Passage:
──────────
United States District Court, M.D. Pennsylvania
Sep 26, 2005
3:CV-99-1976 (M.D. Pa. Sep. 26, 2005)

Summary

In Fisher v. Clark Aiken Matik, Inc., No. 3: CV-99-1976, 2005 WL 6182824, at *1 (M.D. Pa. Sept. 26, 2005), the plaintiff's expert witness filed a supplemental report in response to the defendant's Daubert motion.

Summary of this case from Simmerman v. Ace Bayou Corp.

Opinion

3:CV-99-1976.

September 26, 2005


MEMORANDUM


This matter is before the Court on the Motion for Summary Judgment of Defendant Marquip, Inc., claiming that the machinery in question in this products liability litigation cannot be regarded as "unreasonably dangerous" under the risk-utility analysis mandated by Pennsylvania law. See Azzarello v. Black Bros. Co., 391 A.2d 1020, 1026 (Pa. 1978). Finding that the pertinent risk-utility factors weigh in favor of Plaintiff, the summary judgment motion will be denied.

Co-defendant Will-Pemco, Inc. has joined in Marquip's summary judgment motion. (See Dkt. Entry 103.)
──────────
Work instructions:
a – Could you reproduce the court opinion between "Summary of this" and "will be denied.", inclusive?
b – Can you write the next portion of the court opinion, picking up right after its final sentence?

Entries provided:
──────────
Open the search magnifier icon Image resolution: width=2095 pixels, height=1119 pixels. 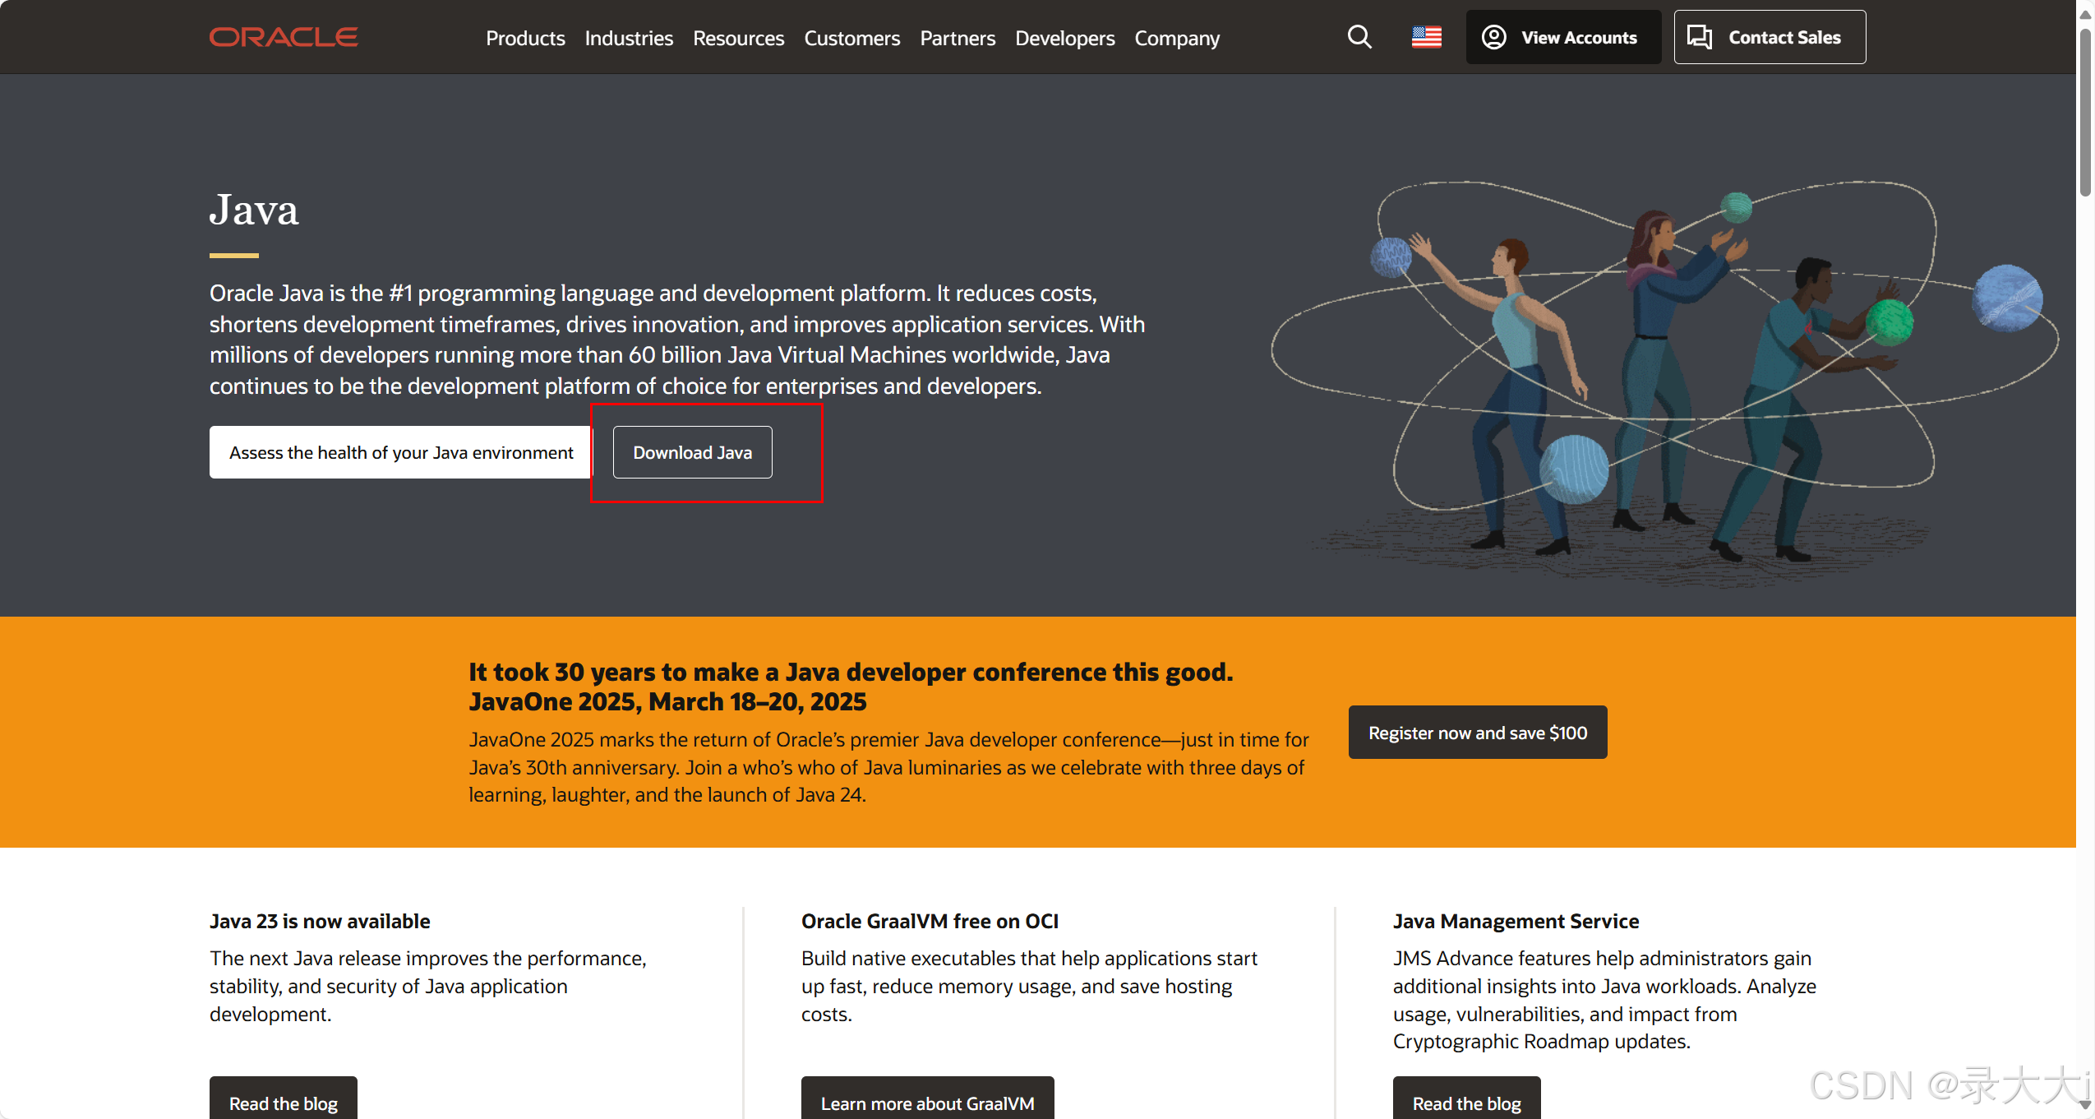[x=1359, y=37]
──────────
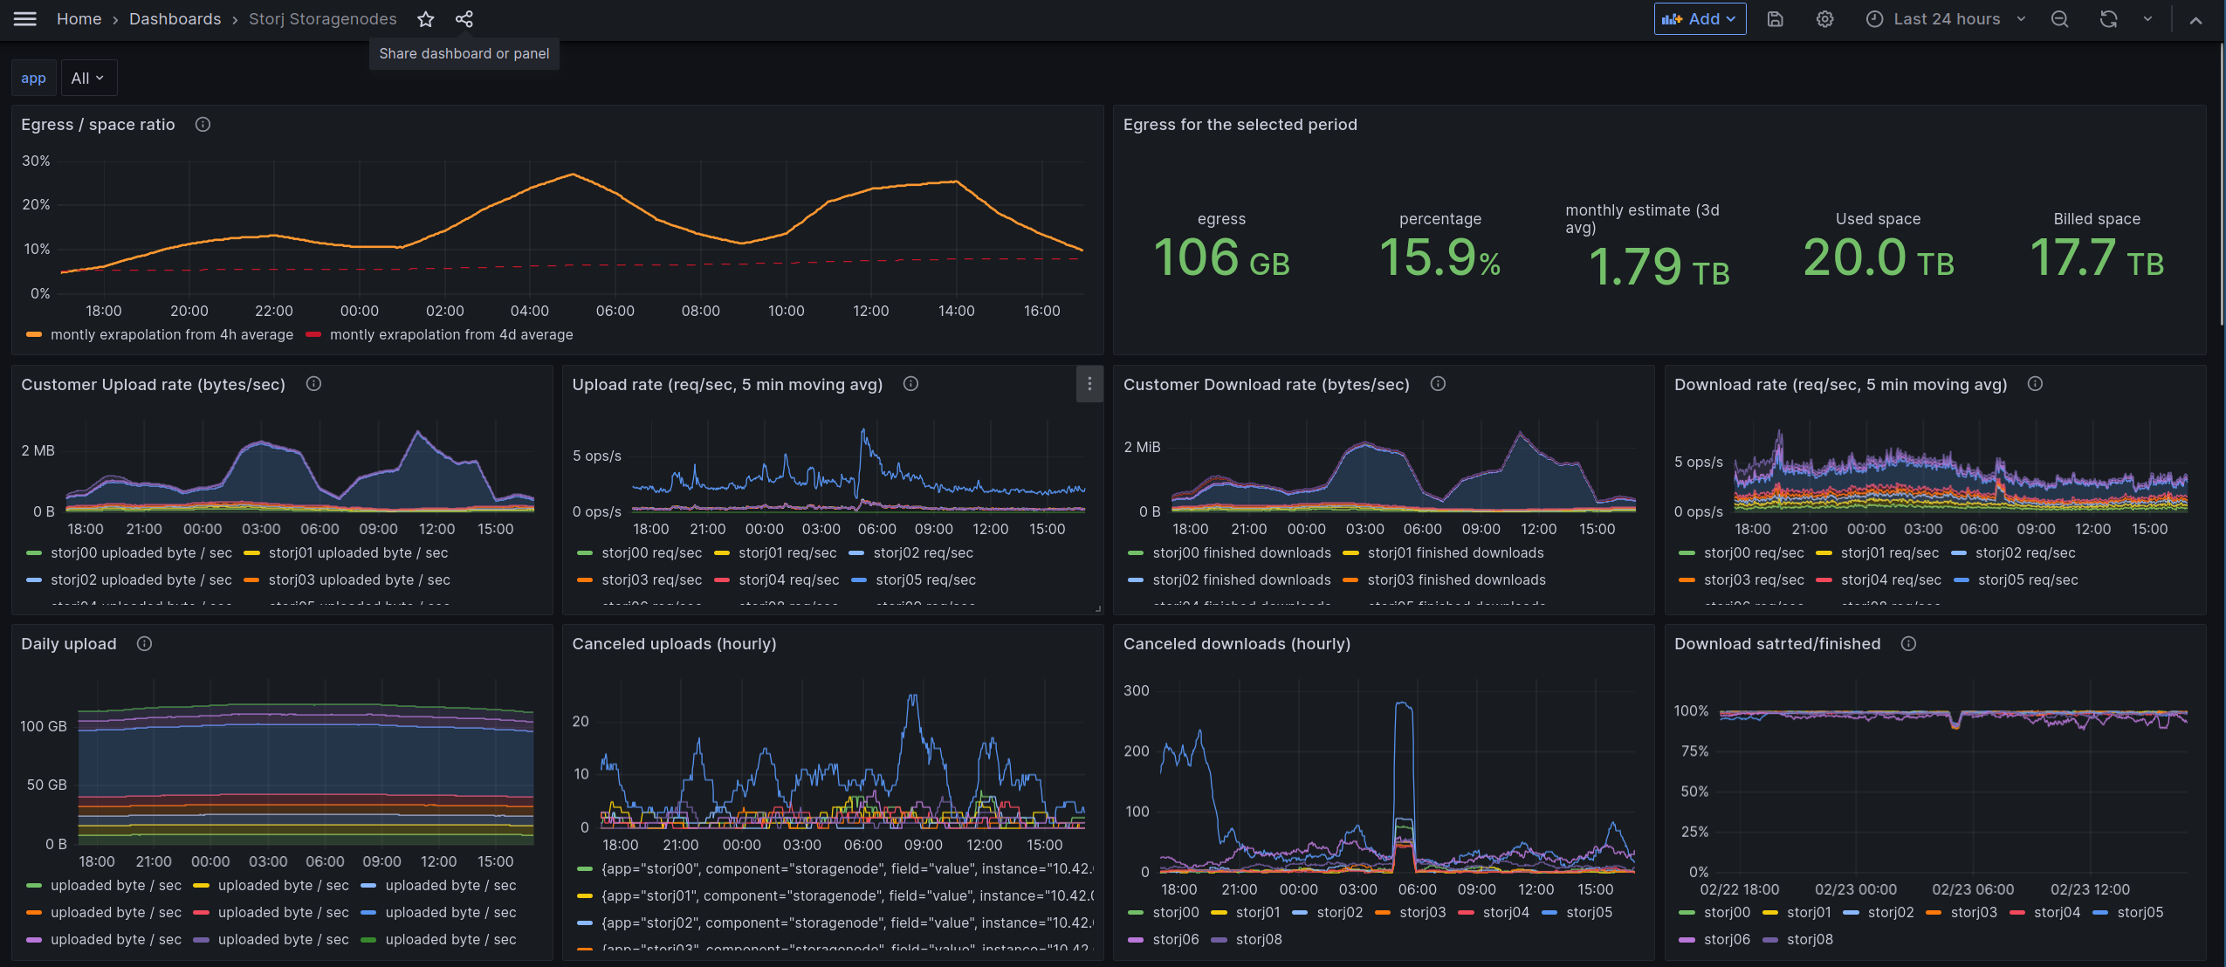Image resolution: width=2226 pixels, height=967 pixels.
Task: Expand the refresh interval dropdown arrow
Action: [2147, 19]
──────────
Responses by task:
a –
Summary of this case from Simmerman v. Ace Bayou Corp.

Opinion

3:CV-99-1976.

September 26, 2005


MEMORANDUM


This matter is before the Court on the Motion for Summary Judgment of Defendant Marquip, Inc., claiming that the machinery in question in this products liability litigation cannot be regarded as "unreasonably dangerous" under the risk-utility analysis mandated by Pennsylvania law. See Azzarello v. Black Bros. Co., 391 A.2d 1020, 1026 (Pa. 1978). Finding that the pertinent risk-utility factors weigh in favor of Plaintiff, the summary judgment motion will be denied.

b –
I. BACKGROUND

In a products liability action brought under Section 402A of the Restatement (Second) of Torts, such as this action, it is the product itself, and not the manufacturer's conduct, that is at issue. In this case, the product of concern is a complicated piece of machinery used by the International Paper Company at its plant located in Hazleton, Pennsylvania. Specifically, involved in this accident was a paper "splicer" designed and manufactured by Defendant Marquip, Inc., and incorporated into a "sheeter" machine designed and manufactured by co-Defendant Will-Pemco, Inc., successor-in-interest to Clark Aiken Matik, Inc.

Plaintiff has also asserted claims for negligence and breach of warranties. However, in moving to preclude evidence of negligence, Plaintiff has signaled her intent to withdraw the negligence and warranty claims in the event that Marquip's summary judgment on her strict products liability claim is denied. (See Motion in Limine to Preclude Evidence of Negligence (Dkt. Entry 200) at 2.)

The sheeter line operated at the International Paper plant starts with very large rolls of heavy paper as raw material. The paper rolls are unspooled, and the sheeter line ultimately cuts the heavy paper to the desired length and stacks the cut paper. There are two pairs of roll stands that unspool the paper rolls, and each pair of roll stands is capable of feeding one roll of paper at a time to the sheeter line. A Marquip splicer is located above each pair of roll stands. The purpose of the Marquip splicer is to allow the sheeter line to run continuously by eliminating the need to stop the sheeter to allow for re-threading the paper each time a roll of raw material paper has been exhausted.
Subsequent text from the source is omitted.